Hopefully next beta will have this fixed.

benen

As was mentioned above, search messages isn’t working in 3.0b3, enough to make me go back to non-beta 2.

Kirk M

I was testing Post Box for quite awhile and I have to agree that Post Box beats the Thunderbird 3 builds so far feature-wis. However, TB 3.0 and Post Box just became incomparable for one single reason–you have to pay for the final version of Post Box.

Current (“beta sale” till Aug 31) pricing is $29.95 for Post Box version 1. By what I see on their website this is for one single license only good for only one computer. That does not include licenses for additional computers (called “Family Pack” for an additional “sale” price of $10.00 for up to 5 computers). This “sale” price also does not include any future (non-security I assume) updates, you have to pay for those as well at an additional (“sale”) price of $19.95 (limited time offer it says BTW).

After Aug 1st:

Postbox 1.0 – $39.95

+ Family Pack Option – $19.95

+ Lifetime Upgrades Option – $24.95

To me, this makes Post Box a non-competitor to Thunderbird. Whether it hurts future adaptation of Thunderbird remains to be seen.

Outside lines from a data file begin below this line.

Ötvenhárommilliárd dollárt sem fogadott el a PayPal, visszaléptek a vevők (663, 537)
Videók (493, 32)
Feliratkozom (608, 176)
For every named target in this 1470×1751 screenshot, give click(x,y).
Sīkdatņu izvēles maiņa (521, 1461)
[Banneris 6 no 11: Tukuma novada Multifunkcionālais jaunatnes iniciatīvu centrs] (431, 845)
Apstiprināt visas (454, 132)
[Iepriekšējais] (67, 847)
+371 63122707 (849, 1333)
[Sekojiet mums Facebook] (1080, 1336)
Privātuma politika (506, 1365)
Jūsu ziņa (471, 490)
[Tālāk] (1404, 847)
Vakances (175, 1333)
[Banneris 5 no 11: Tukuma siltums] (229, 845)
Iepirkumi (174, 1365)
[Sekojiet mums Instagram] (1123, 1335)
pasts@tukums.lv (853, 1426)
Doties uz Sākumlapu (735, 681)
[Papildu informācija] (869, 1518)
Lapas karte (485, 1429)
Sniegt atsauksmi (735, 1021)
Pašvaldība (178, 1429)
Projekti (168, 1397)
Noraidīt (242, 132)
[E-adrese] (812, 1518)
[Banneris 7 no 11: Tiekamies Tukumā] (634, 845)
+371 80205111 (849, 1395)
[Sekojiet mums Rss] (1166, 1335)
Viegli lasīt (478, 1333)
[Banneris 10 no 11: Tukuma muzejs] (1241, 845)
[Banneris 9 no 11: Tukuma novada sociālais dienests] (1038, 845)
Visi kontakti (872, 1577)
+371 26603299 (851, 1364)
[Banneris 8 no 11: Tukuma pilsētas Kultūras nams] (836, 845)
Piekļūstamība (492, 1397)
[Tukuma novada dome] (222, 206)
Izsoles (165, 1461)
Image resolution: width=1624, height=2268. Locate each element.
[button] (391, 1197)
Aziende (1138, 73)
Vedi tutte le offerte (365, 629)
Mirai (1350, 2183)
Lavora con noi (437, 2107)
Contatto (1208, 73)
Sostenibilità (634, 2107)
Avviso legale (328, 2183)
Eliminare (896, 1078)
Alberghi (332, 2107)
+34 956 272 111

I have no problem with the makers of Post Box making this a “paid for” email client. They’ve obviously worked very hard to come out with a viable product that is, for right now, a one-of-a-kind email client. Speaking for myself though, when it comes down to paying a minimum of (non-sale) $65.00 for Post Box for only a single personal license and lifetime updates to future major versions or paying $0.00 for Thunderbird 3.0, which has more features still under development, that I can install on as many computers as I like along with built-in free lifetime updates, I’ll skip the extra features in Post Box and stay with Thunderbird.

Just a personal opinion here.

gxg

I can only speak for TB2, but such a feature already existed: in the ‘compose’ window click on the ‘contacts’ button, this opens a sidebar with contacts. Select all the names you want with Ctrl-Click, then right-click and choose ‘Add to Bcc field’.

Cathy

Correction! My Eudora folder is over 5 gigs, not 20.

Cathy

I’m a fan of Eudora, using Eudora 6.2 on my mac (os10.4).

However, I tend to save most of my mail and have tons of it. So much that my Eudora folder is now over 20 gigs in size and is very sluggish (there may be other factors affecting its speed).

What I’m hoping to find is a way to archive the bulk of my mail to dvd’s that will relieve the active more current portion of mail from its weight, as well as open up space on my laptop. I want to be able to still access the dvd’s and search for items when I need to.

Is there a way to break up the bulk of my mail into savable semi-independent portions that can be taken off my computer and yet still be accessed when needed? (Like iPhotoBuddy does for users of iPhoto) Does Thunderbird allow for anything like this?

Thanks for any suggestions, advice or direction!
Mail hoarder
Cathy

Emma

Agree that Postbox outperforms the Thunderbird client. I switched over in late 2008.

TomH

Has TB3 added the ability to add multiple ‘Bcc’ addresses with a single click? I email offers frequently to my clients and cannot do this efficiently in Thunderbird, and have not found an effective workaround.

Daniel

Would templates do what you want? That’s what I use for various mass mailing groups.

Prash

Search Messages feature is not working. Its frustrating….this is one of the features I loved as its almost instant… Outlook is pathetic when it comes to search.

Emily

I have Incredimail right now and want to delete that and use your product. But what I would like to know is, is your product workable with WindowsXP?

Ekedase

Seems like you didn’t mention the all new tabbed mail-browsing experience, see my blog.

@Andrew Bednarz: Adress book is integrated in TB3, as far as being able to auto complete adresses and such.

Dan Rose

TB3 has great Address Book integration. I am impressed so far.

Allan

Looks like Postbox is the clear winner in this space so far…

AndrewNim

I wonder if there will be a convergance with Postbox which seems the better offer at the moment. But still no integration with OSX. So will stick with mail.

Andrew Bednarz

My biggest problem with Thunderbird on OSX (used to use it on Windows before I moved over) is the lack of *properly integrated* Address Book and Spotlight support.